Over this last year of COVID-19, Christian Nationalist uprisings, the murder of Black and Brown people, and the general fatigue of living in so-called “historical moments,” like so many others, I have had difficulty with focus, feel uninspired, and live with a kind of perpetual brain fog. My body has also asked for a lot of sleep.
Though I would claim the habit of occasional insomnia, this year feels like an exception. Rather than a second wind at night, there have been many occasions where I’ve settled down with my spouse to watch an episode of “Star Trek: Next Generation,” a nostalgic creature comfort from my adolescence, and I have fallen asleep, drool on my pillow, by 7:30 p.m. This year of isolation may be a time for exploring all that Netflix has to offer, but I am afraid I’m not going to stay awake for it, so I’d better not risk watching any new television shows that are more than half an hour in length.
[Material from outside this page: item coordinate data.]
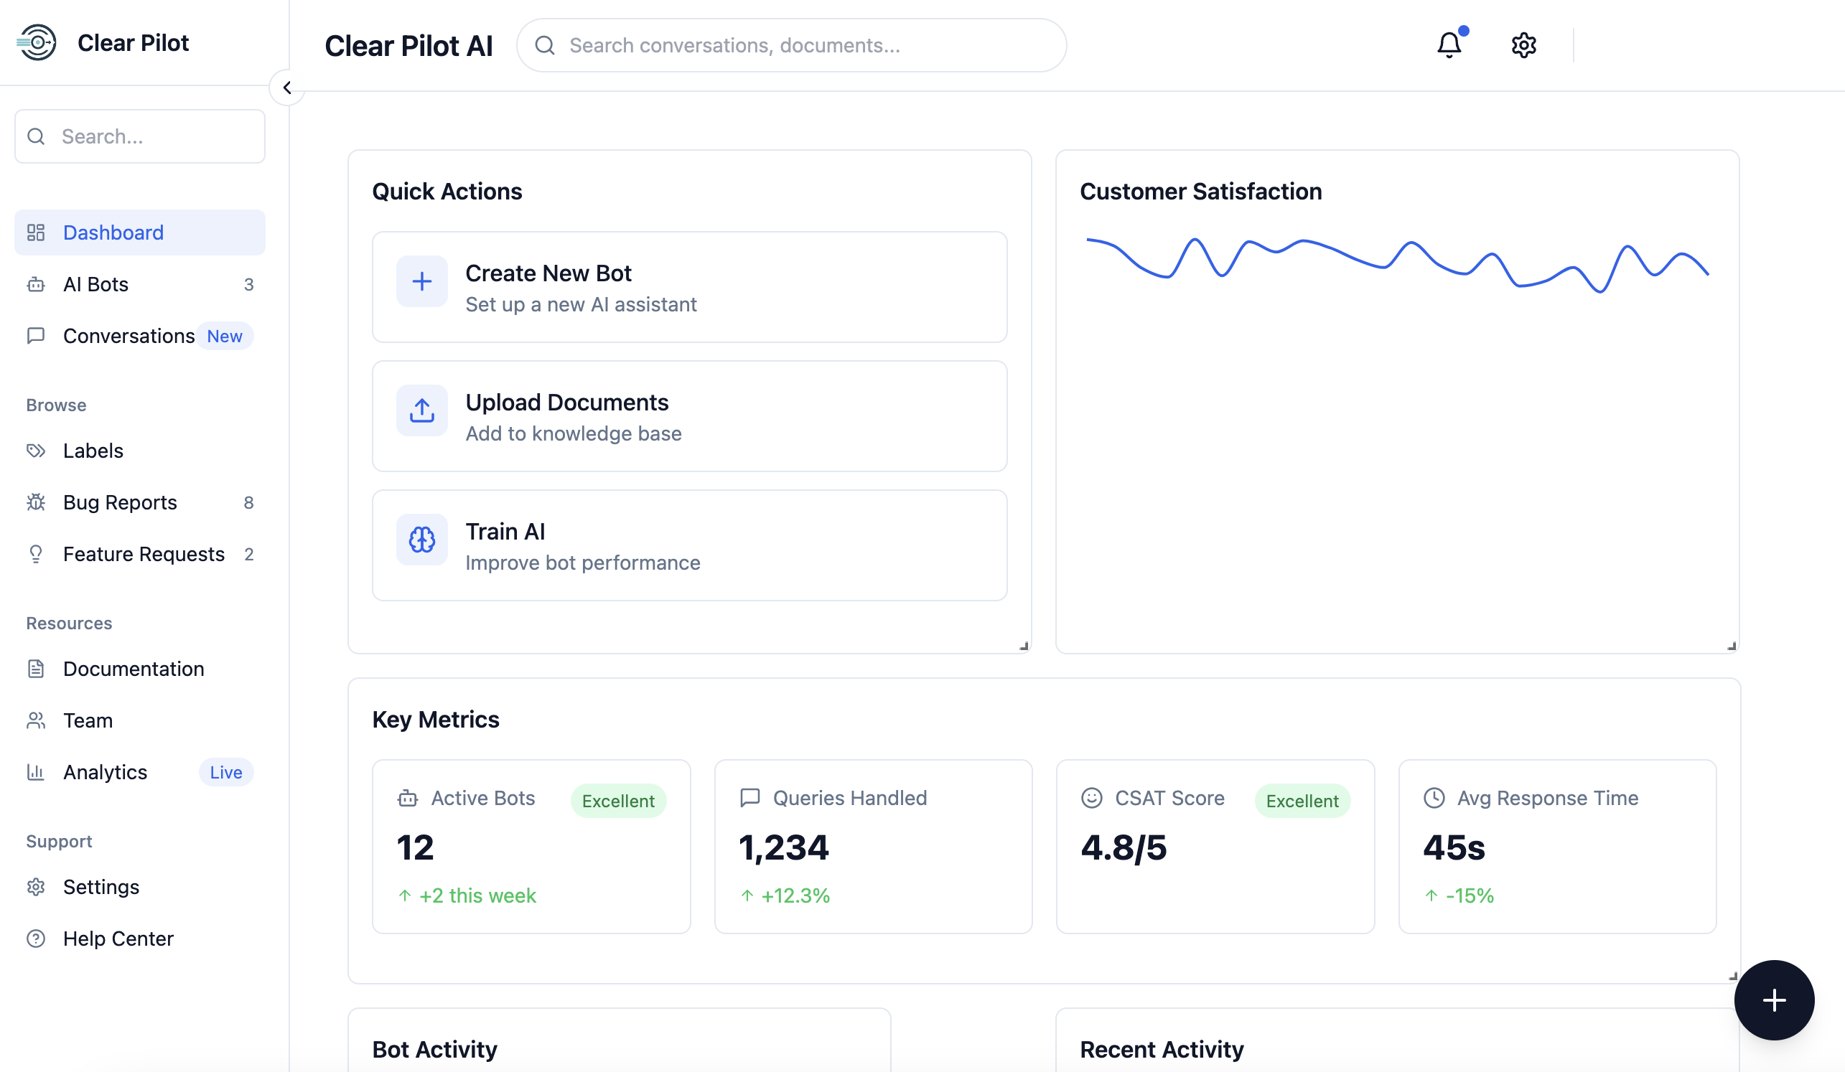Viewport: 1845px width, 1072px height.
Task: Click the Upload Documents upload icon
Action: 422,411
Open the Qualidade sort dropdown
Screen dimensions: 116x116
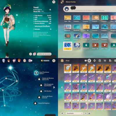(75, 113)
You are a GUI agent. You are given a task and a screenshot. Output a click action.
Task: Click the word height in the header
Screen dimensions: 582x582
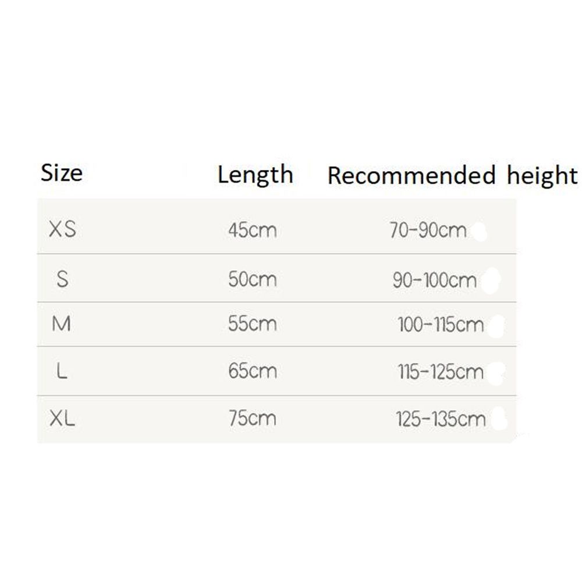pyautogui.click(x=542, y=176)
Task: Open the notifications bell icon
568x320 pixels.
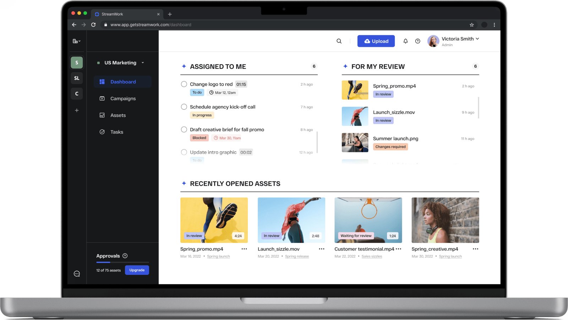Action: 405,41
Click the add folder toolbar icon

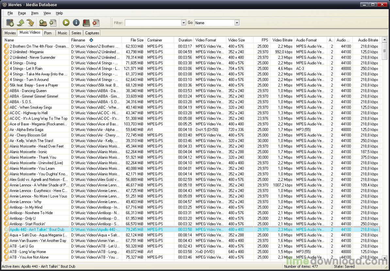click(x=43, y=23)
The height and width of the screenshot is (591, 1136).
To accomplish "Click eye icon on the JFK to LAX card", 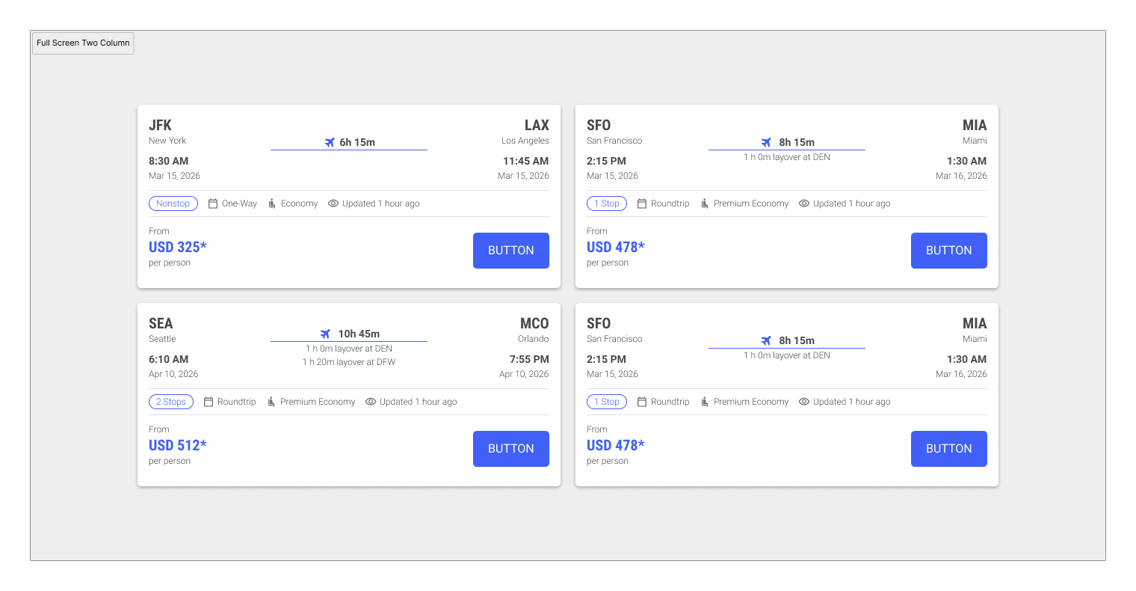I will pos(333,203).
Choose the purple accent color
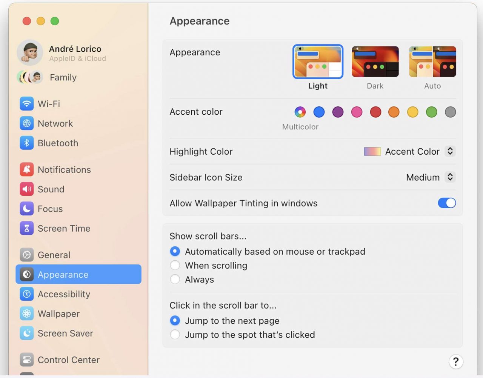The image size is (483, 378). (338, 112)
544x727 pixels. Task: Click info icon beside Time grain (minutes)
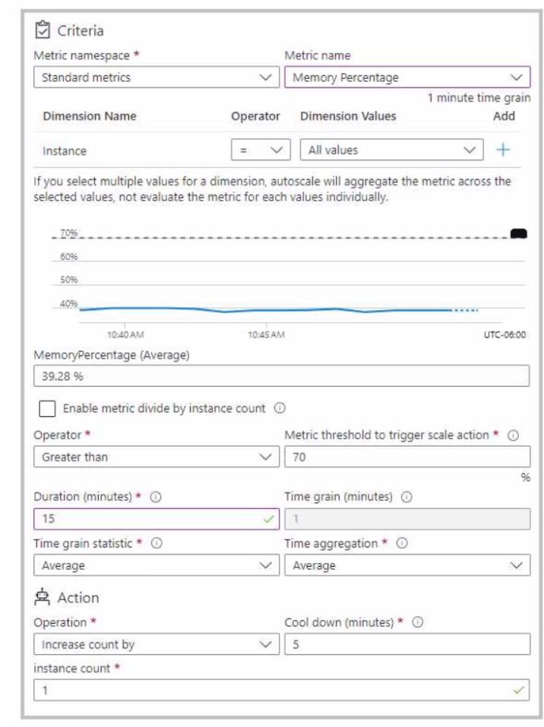406,497
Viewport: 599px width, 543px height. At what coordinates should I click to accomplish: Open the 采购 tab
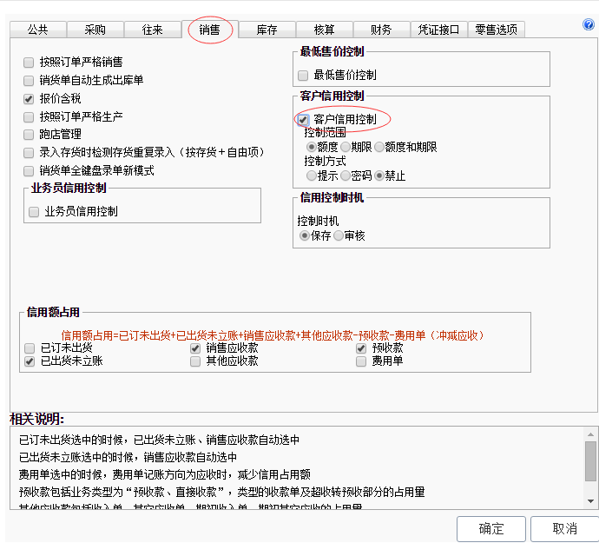95,30
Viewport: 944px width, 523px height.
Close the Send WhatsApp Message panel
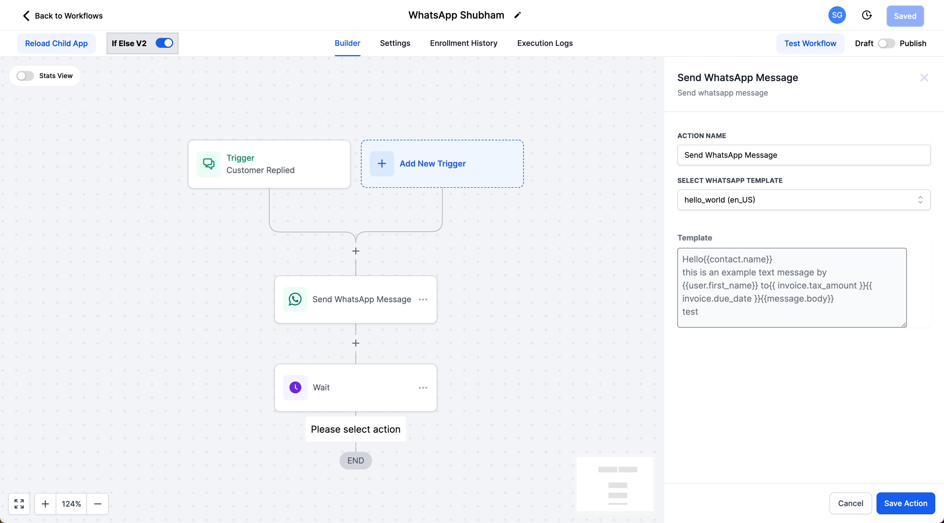924,78
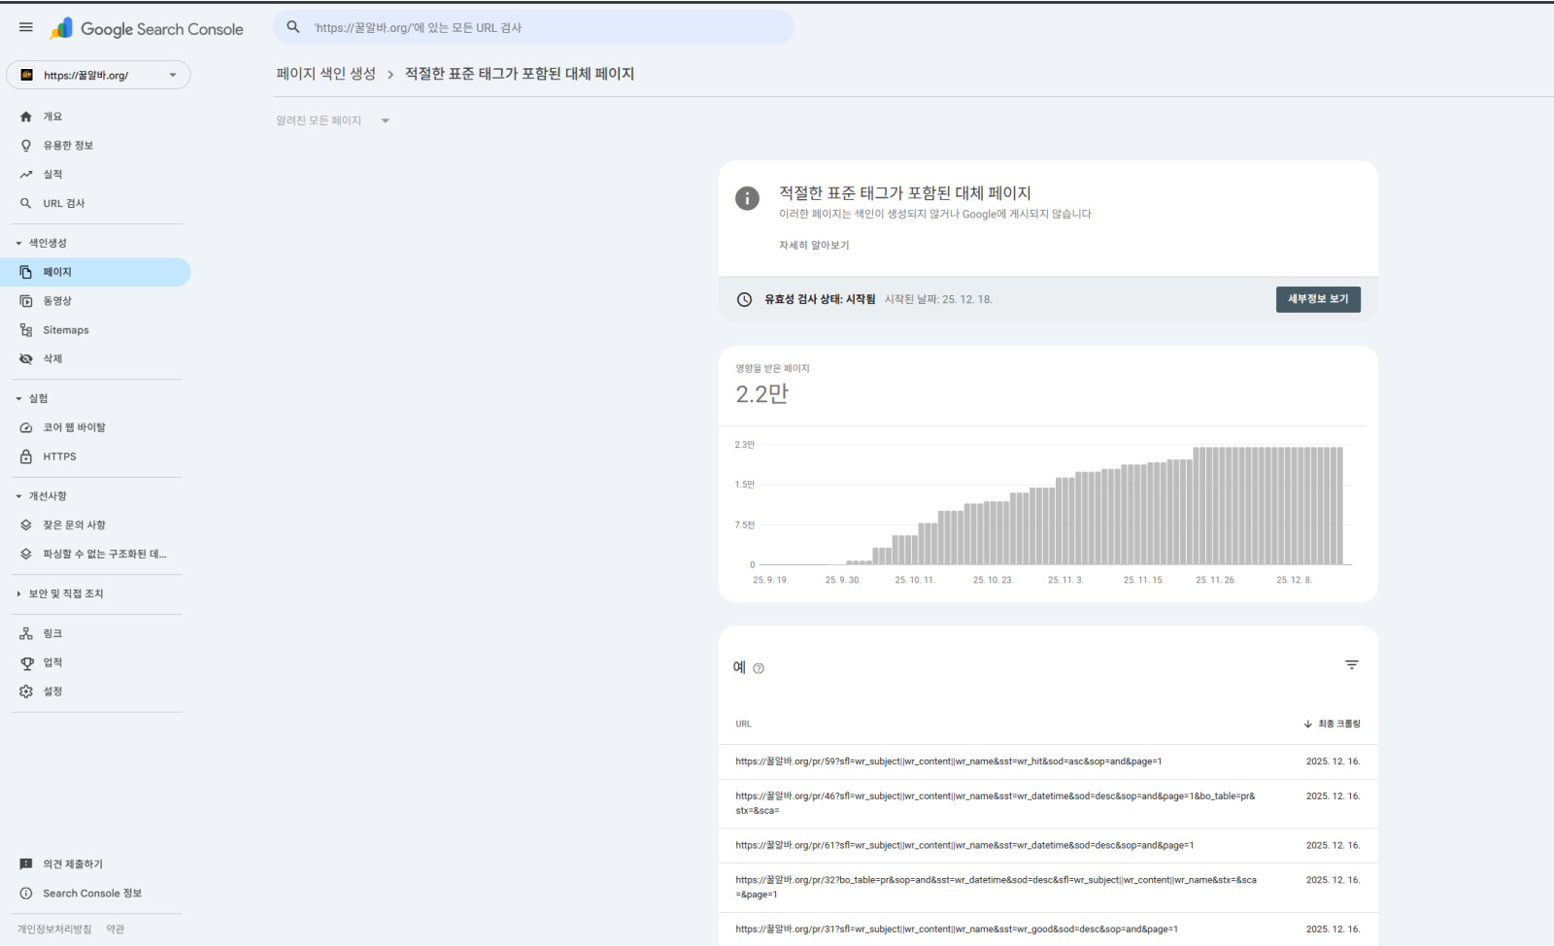Screen dimensions: 1554x946
Task: Expand the 알려진 모든 페이지 dropdown
Action: (332, 121)

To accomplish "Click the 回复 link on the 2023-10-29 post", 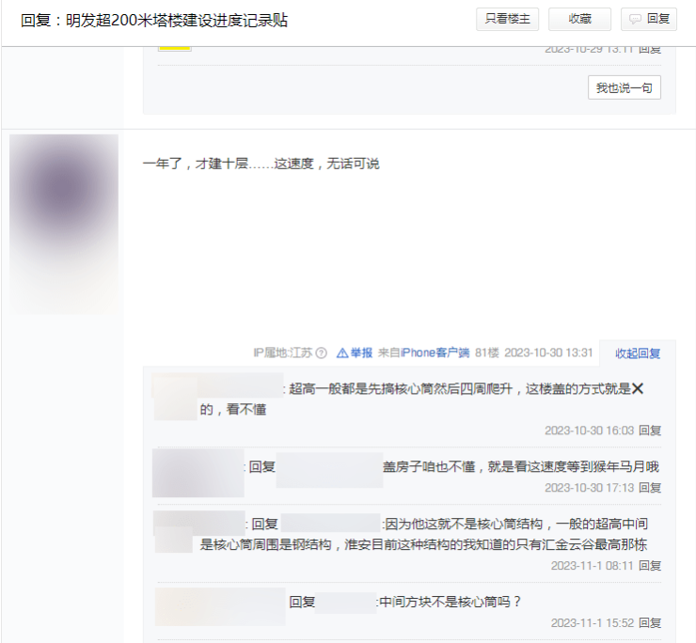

I serve as Chaplain at a small liberal arts college in southeastern Indiana and know that I am not alone in my exhaustion. We’ve been teaching hybrid courses. We’ve been contact tracing on top of the work that we usually do in a given semester. We’ve been trying our best to foster a sense of community in the thick of anxiety, uncertainty, and masked social distancing. By the time that the Winter term rolled around, it felt like we were simply extending the previous term, sleep crusted in our eyes as we roused from a holiday break. Faculty members asked if I would provide some kind of “opening worship” to begin the semester, and I turned to the Revised Common Lectionary to see what it had in store: the call of the prophet Samuel, roused from his slumber by the voice of God. I was immediately drawn to the text: here was a call to vocation while sleeping. Samuel didn’t carve out a time with God when he was feeling perky and entirely focused, but this didn’t matter. “Is it you, Eli? Why do you keep waking me up? What? You didn’t call me? Great, I’ll go back to sleep.”